We followed the road to the ferry dock where we boarded the ferry bound for Galveston. They loaded the motorhome and tow car as if we were just another automobile. We were jam packed to say the least. We were so close to the vehicle next to us that we could not open the door to get out. Like the other ferry we rode yesterday we stayed in our seats for the entire crossing. Many people got out of their vehicles to feed the gulls. This must be a normal form of entertainment for this crossing.
The drive through Galveston was uneventful. The throngs of spring breakers were not out and stirring yet. We traversed Seawall Boulevard in moderate to light traffic. At the west end of what appeared to be Galveston Beach (at least the populated area) we saw a large campground located on the Gulf. From where we were it looked like an extremely large parking lot with hundreds of RV's. A little west of there we saw a Texas State Park that also had a campground on the Gulf. Galveston Island is a long narrow strip of land with a long ribbon of road traversing its length from east to west. Toward the western end of the island we crossed a toll bridge. There was a commercial campground and a county campground there at the bridge. The county campground appeared to be on the water.
From that island and the beach community of Surfside we traversed a tall bridge over the extremely busy Intracoastal Waterway into the industrial town of Freeport. Freeport looks like a giant refinery and all the chemical companies that spin off. Then it was just a hop, skip and jump to Brazora a small river town named for the Brazos River that flows through town. We have friends (Preston & Betti Ann) that have been studying Texas history around Brenham, Texas. Just north of Brenham is the small town of Washington on the Brazos where much of early Texas history took place. The Brazos River finally reaches the Gulf of Mexico here at Freeport, Texas.
From Brazora we head west through the hamlet of Cedar Lane and on into Bay City. Somewhere in this area land use switched from ranching to farming. We could see rice patties as far as the eye could reach on the extremely flat land. In several of the small towns we saw rice processing plants. Rice isn't the only thing being grown. On one large tract of land we saw corn already up about 3". While most farmers are plowing their fields this fellow already had corn out of the ground.
Farming, rice and other row crops dominated the landscape all the way to Victoria.

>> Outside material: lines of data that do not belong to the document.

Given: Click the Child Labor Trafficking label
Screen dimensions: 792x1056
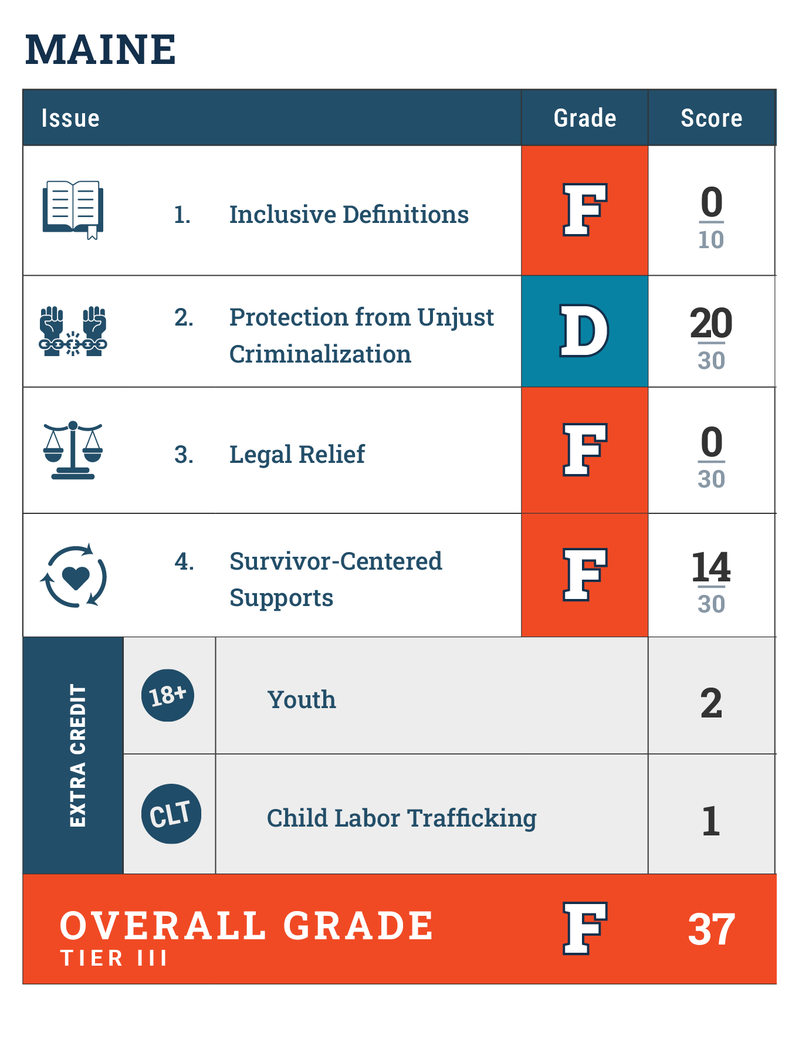Looking at the screenshot, I should pos(401,818).
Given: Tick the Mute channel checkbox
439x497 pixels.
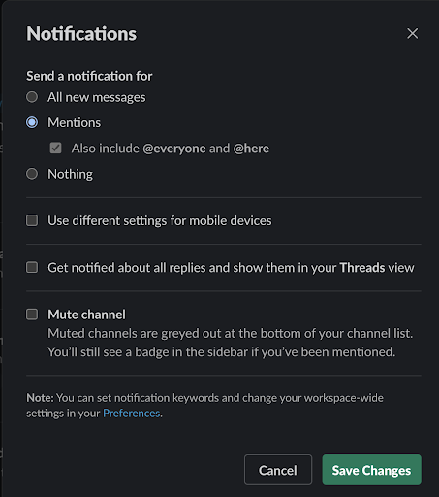Looking at the screenshot, I should coord(32,315).
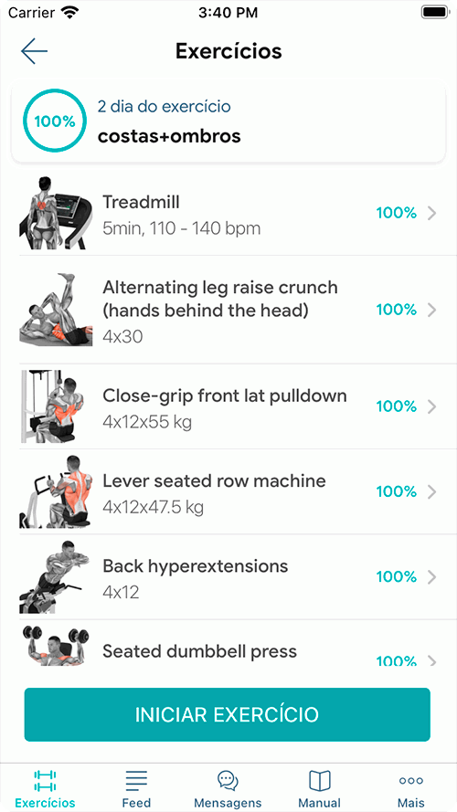Open the Feed tab icon
Image resolution: width=457 pixels, height=812 pixels.
click(136, 780)
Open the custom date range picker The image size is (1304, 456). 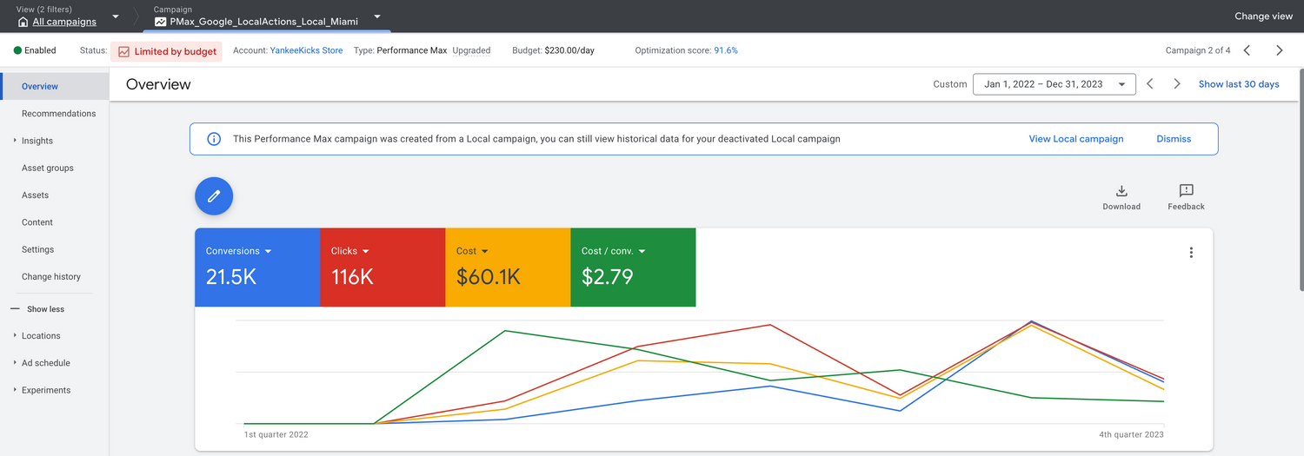pos(1055,84)
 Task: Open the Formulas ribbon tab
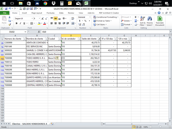50,13
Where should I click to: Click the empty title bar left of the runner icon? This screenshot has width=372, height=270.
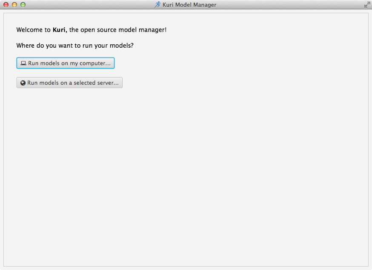pos(85,5)
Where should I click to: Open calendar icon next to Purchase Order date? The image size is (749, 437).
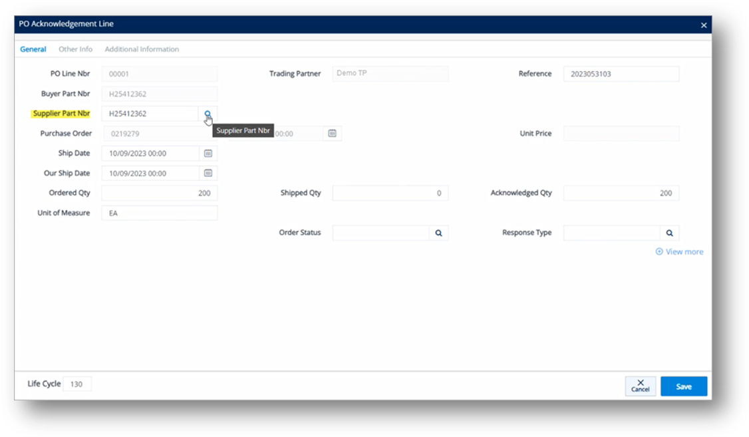(332, 133)
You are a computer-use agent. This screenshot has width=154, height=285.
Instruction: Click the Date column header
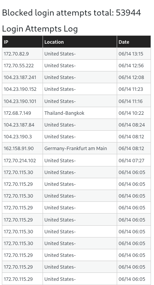tap(134, 42)
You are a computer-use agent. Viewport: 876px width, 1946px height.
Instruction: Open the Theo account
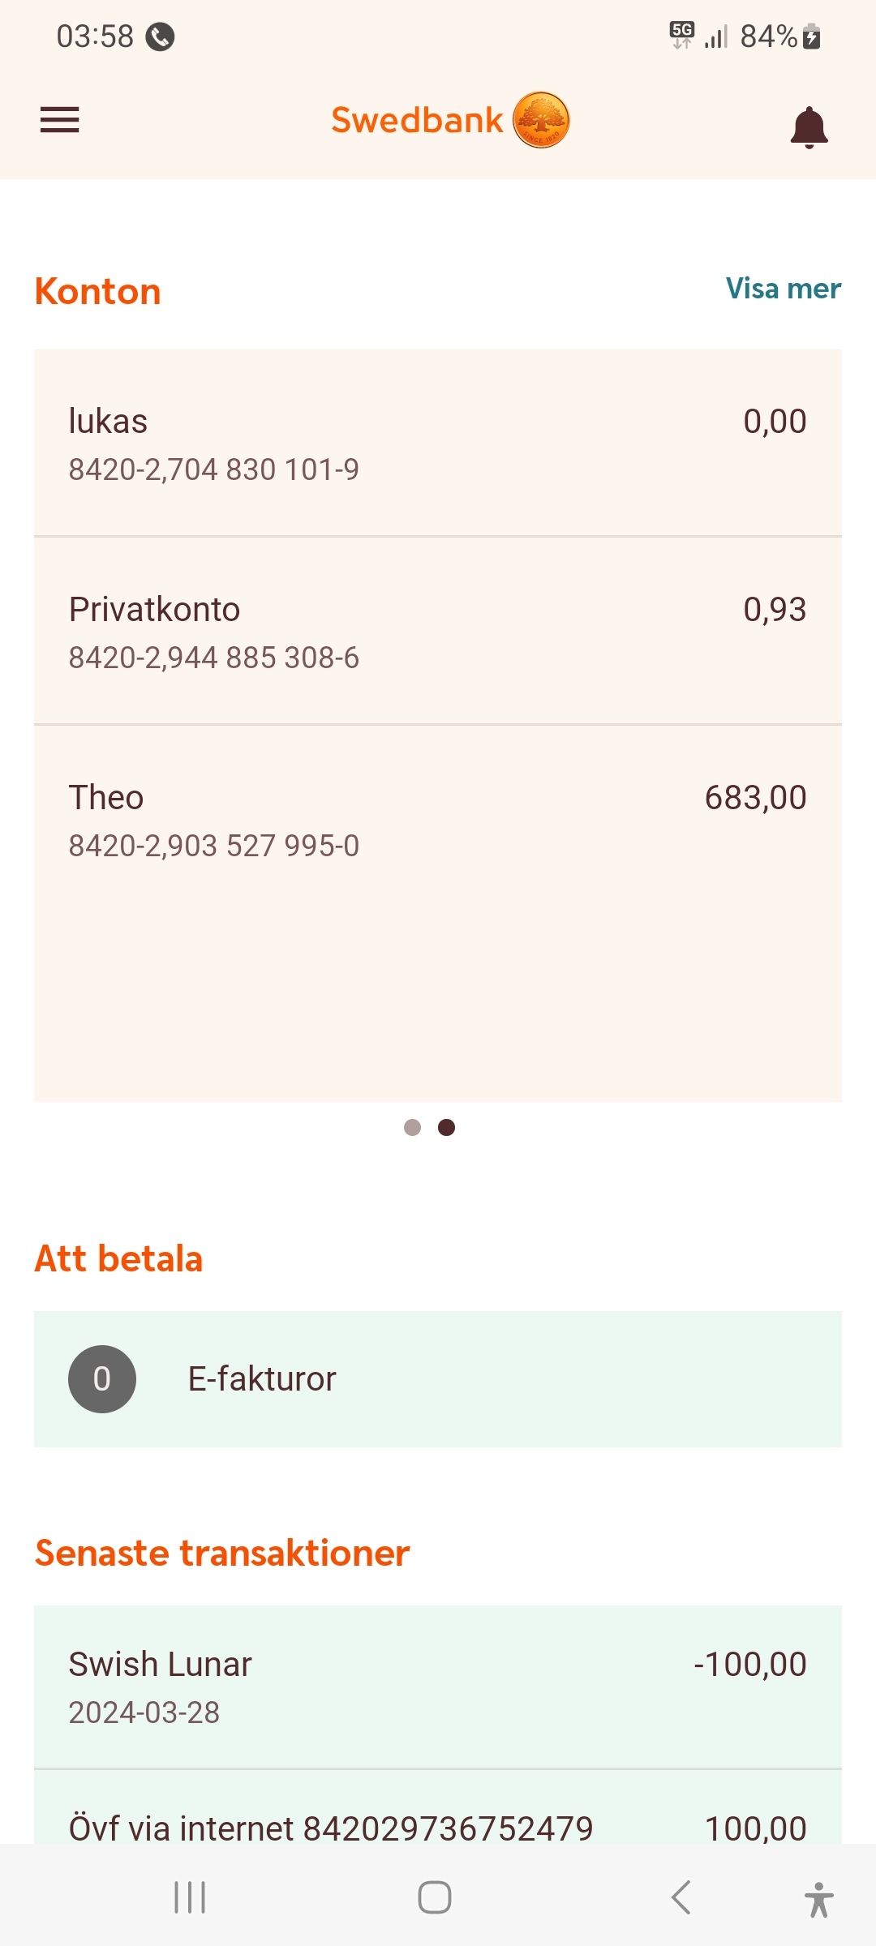click(x=438, y=819)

We can see rain on the horizon as we were setting up in the RV-Park. We made it just in time to set up for the night.
Hard rain with small hail rolled through several times. The weather radio blared warnings for hours. In addition, the weather radio listed rivers and creeks that were likely to reach flood stage.
Sunday, March 20 RV-Park of Victoria, Texas $20 50-amp FHU including basic cable concrete interior streets and pads N28° 53.541' W96° 59.644'.
The small town of Cuero is located around 30-miles north of Victoria. Cuero has been named wildflower capitol of Texas during the month of April by the Texas legislature. Cuero has capitalized on their title by developing and publishing wildflower trail/loop maps. Joyce and I had programmed these wildflower loops into our Street Atlas 2004 mapping system with GPS. We headed out in our Saturn to cover as many of these loops as possible.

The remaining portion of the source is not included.